>> start
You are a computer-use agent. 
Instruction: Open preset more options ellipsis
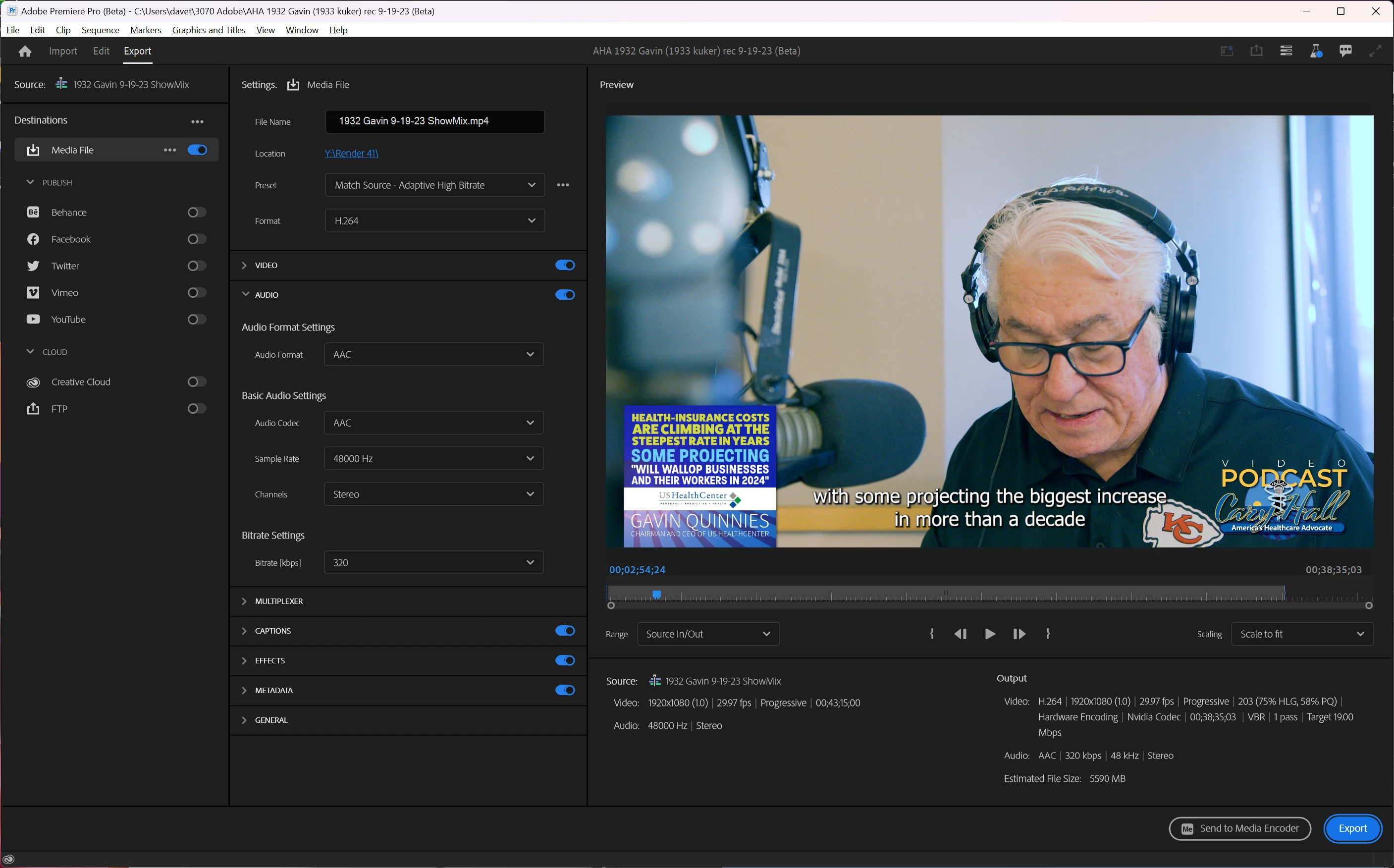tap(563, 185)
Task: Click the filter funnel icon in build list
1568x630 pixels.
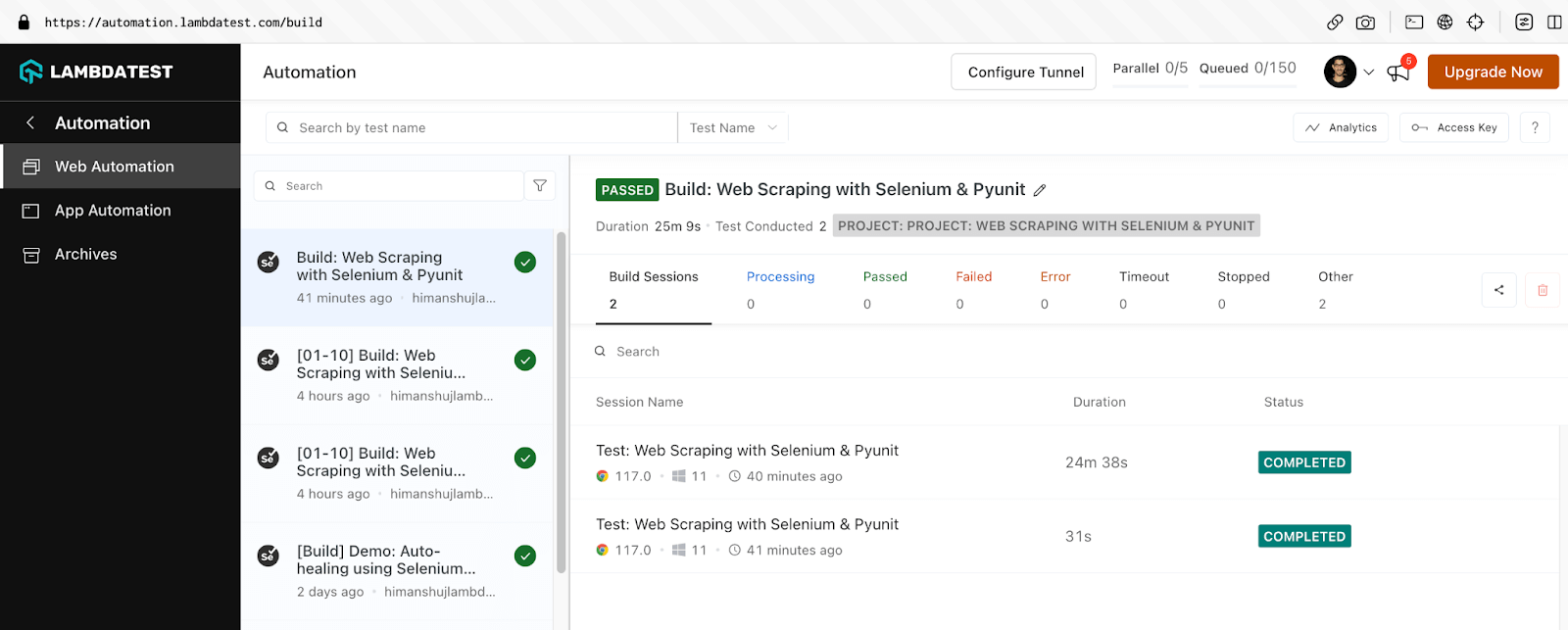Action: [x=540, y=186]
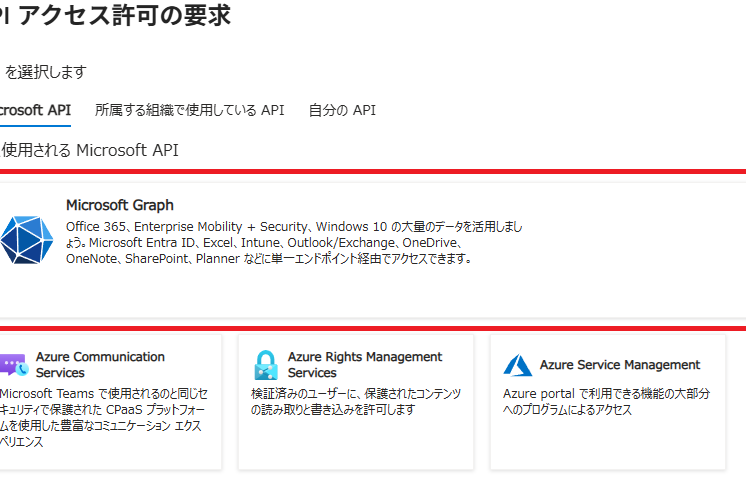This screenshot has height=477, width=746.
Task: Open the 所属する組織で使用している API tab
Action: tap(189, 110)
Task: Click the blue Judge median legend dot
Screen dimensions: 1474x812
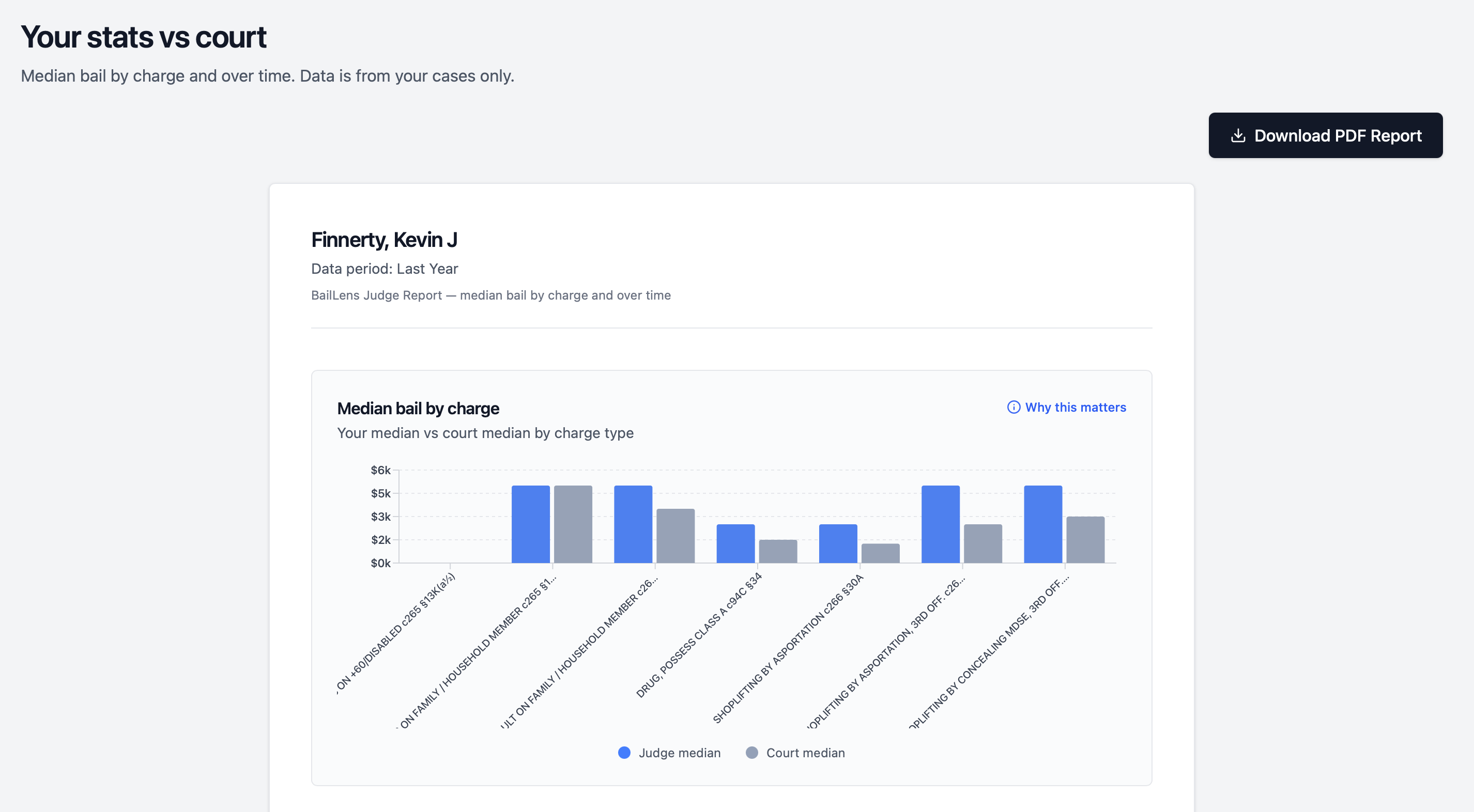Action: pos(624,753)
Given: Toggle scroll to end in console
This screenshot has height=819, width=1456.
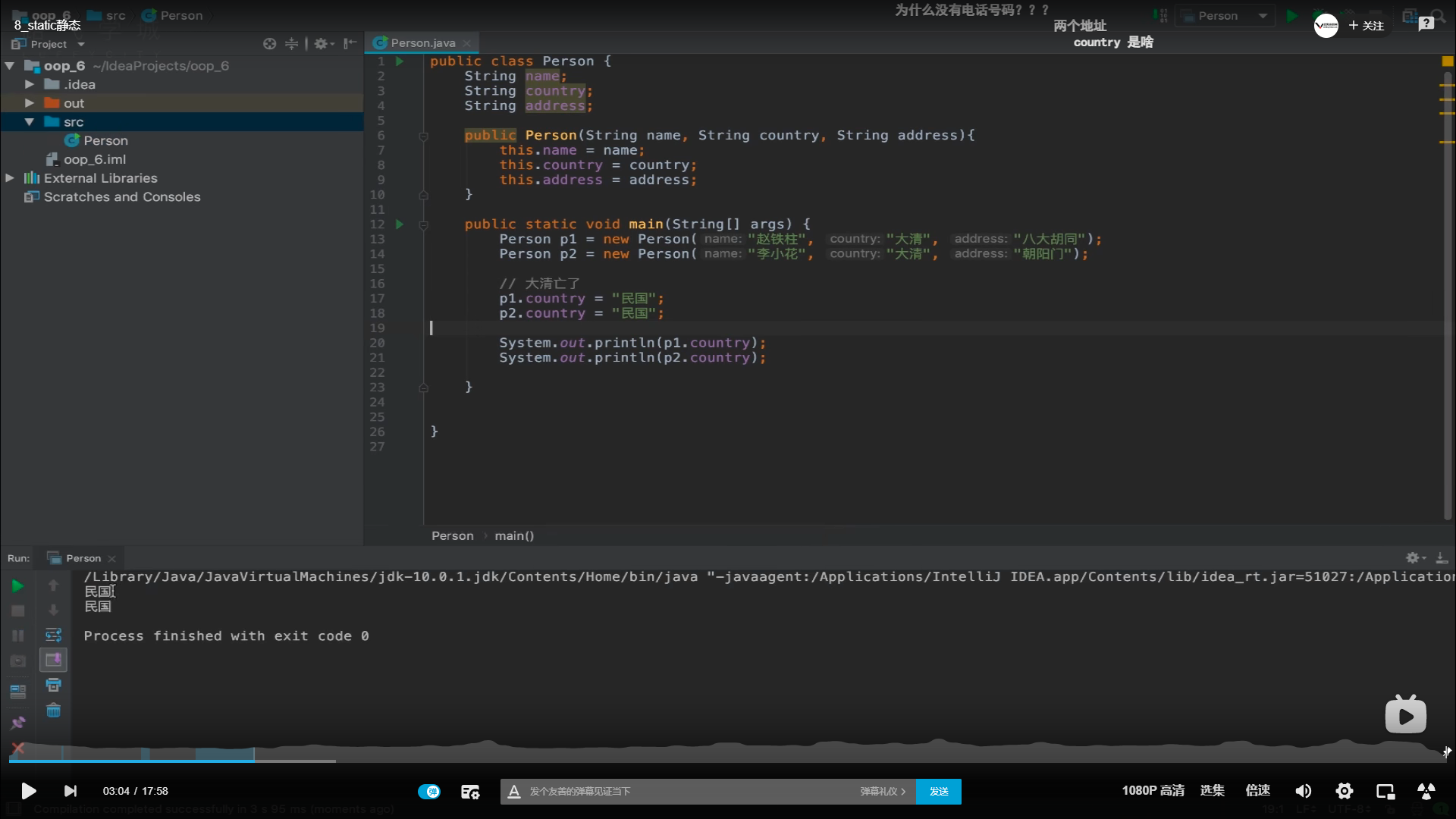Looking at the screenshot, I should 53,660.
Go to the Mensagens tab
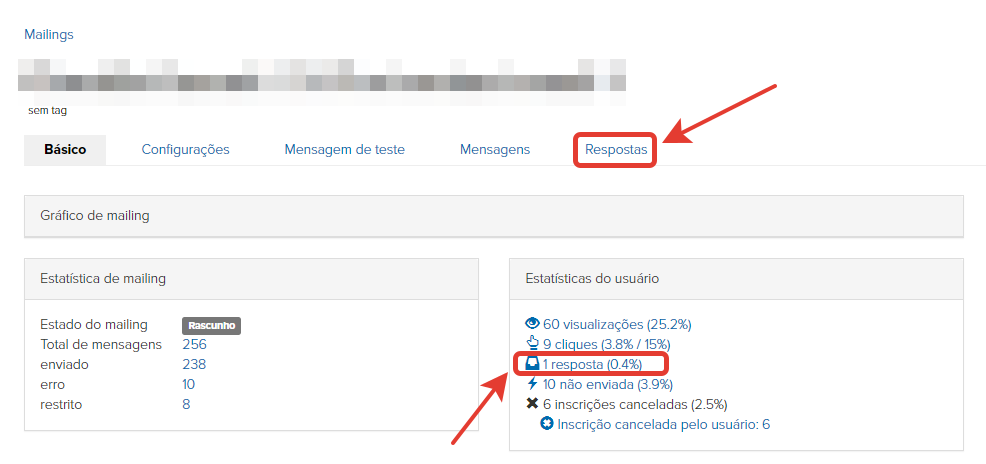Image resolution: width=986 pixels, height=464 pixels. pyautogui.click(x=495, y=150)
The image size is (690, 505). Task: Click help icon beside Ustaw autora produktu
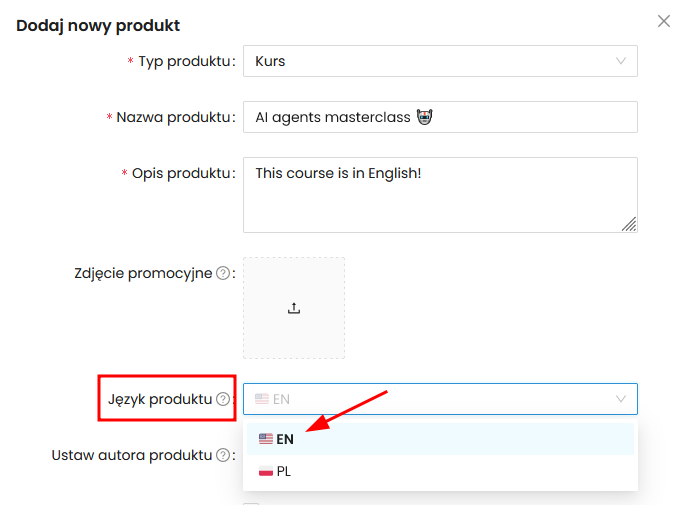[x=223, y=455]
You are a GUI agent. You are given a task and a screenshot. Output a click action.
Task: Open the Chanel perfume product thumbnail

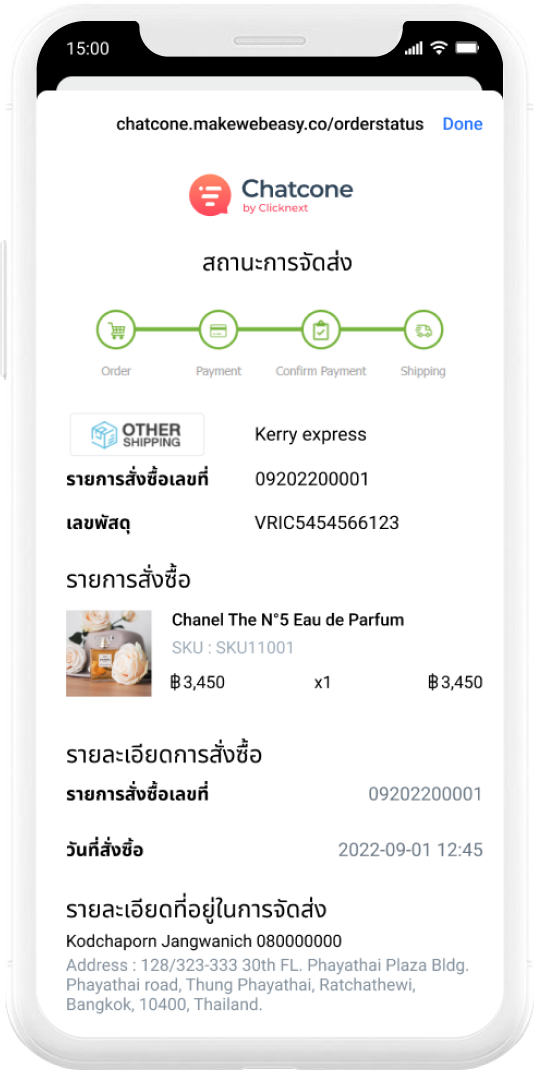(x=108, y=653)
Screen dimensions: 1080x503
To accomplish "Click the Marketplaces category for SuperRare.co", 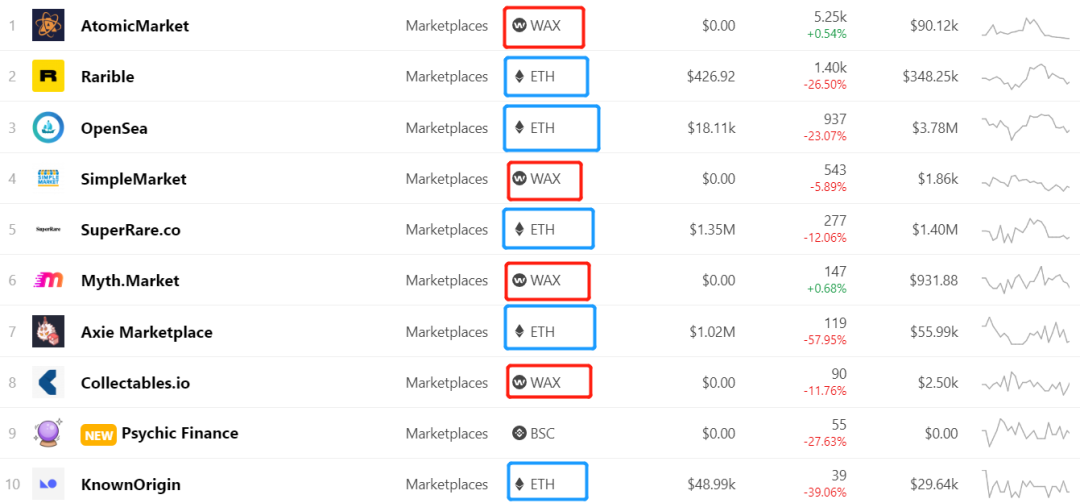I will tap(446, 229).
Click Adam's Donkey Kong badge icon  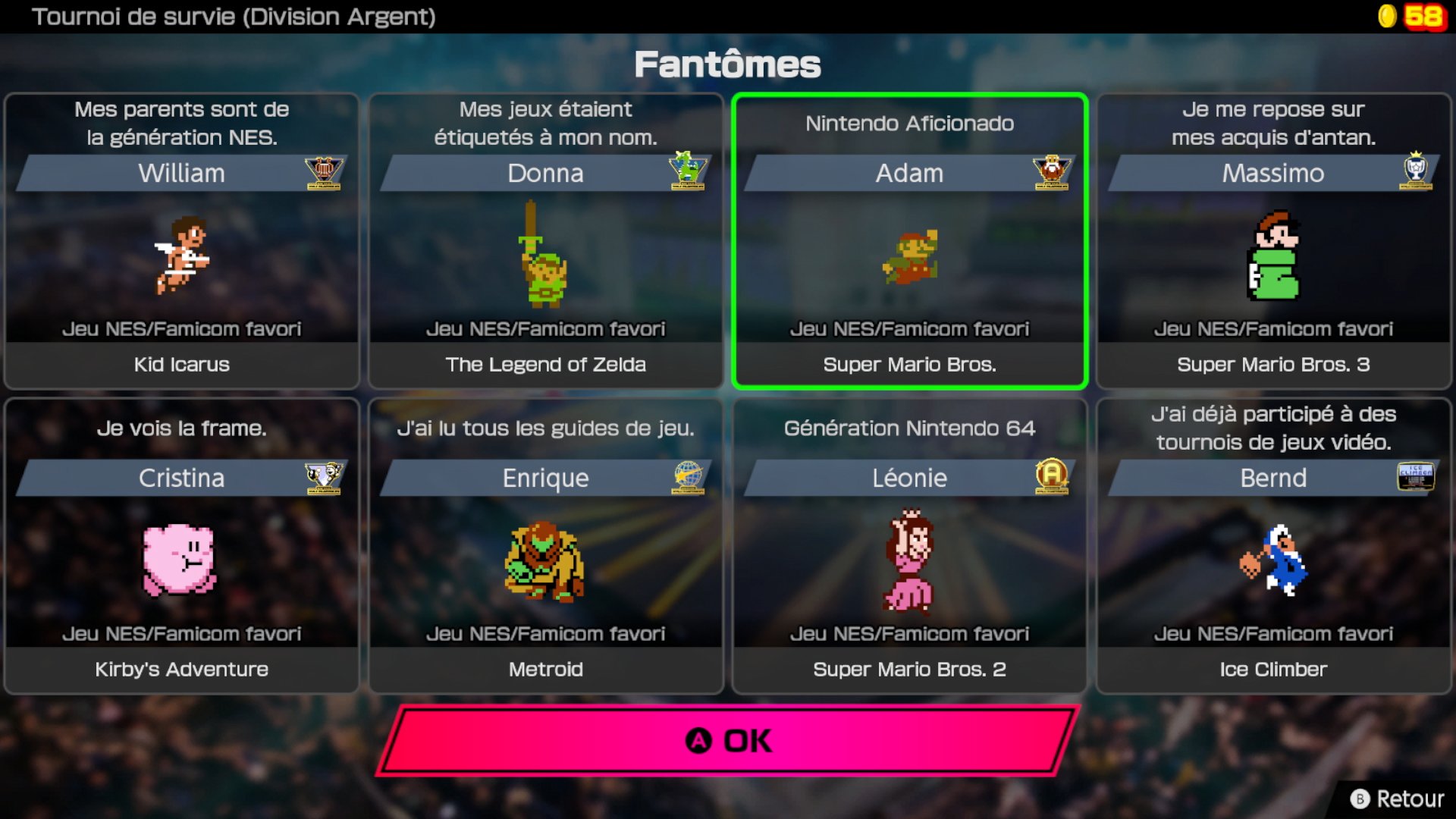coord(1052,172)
>> end
Render the listing above as a Markdown table with the columns Row and Line, one row per line. Start at the line that contains "Go to the Mensagens tab" and stop after the line that contains "(x=108, y=653)", skipping blank lines and leaving the pictures out.

| Row | Line |
|---|---|
| 1 | Go to the Mensagens tab |
| 2 | Image resolution: width=986 pixels, height=464 pixels. pyautogui.click(x=495, y=150) |
| 3 | The image size is (690, 505). Task: Click help icon beside Ustaw autora produktu |
| 4 | [x=223, y=455] |
| 5 | You are a GUI agent. You are given a task and a screenshot. Output a click action. |
| 6 | Task: Open the Chanel perfume product thumbnail |
| 7 | (x=108, y=653) |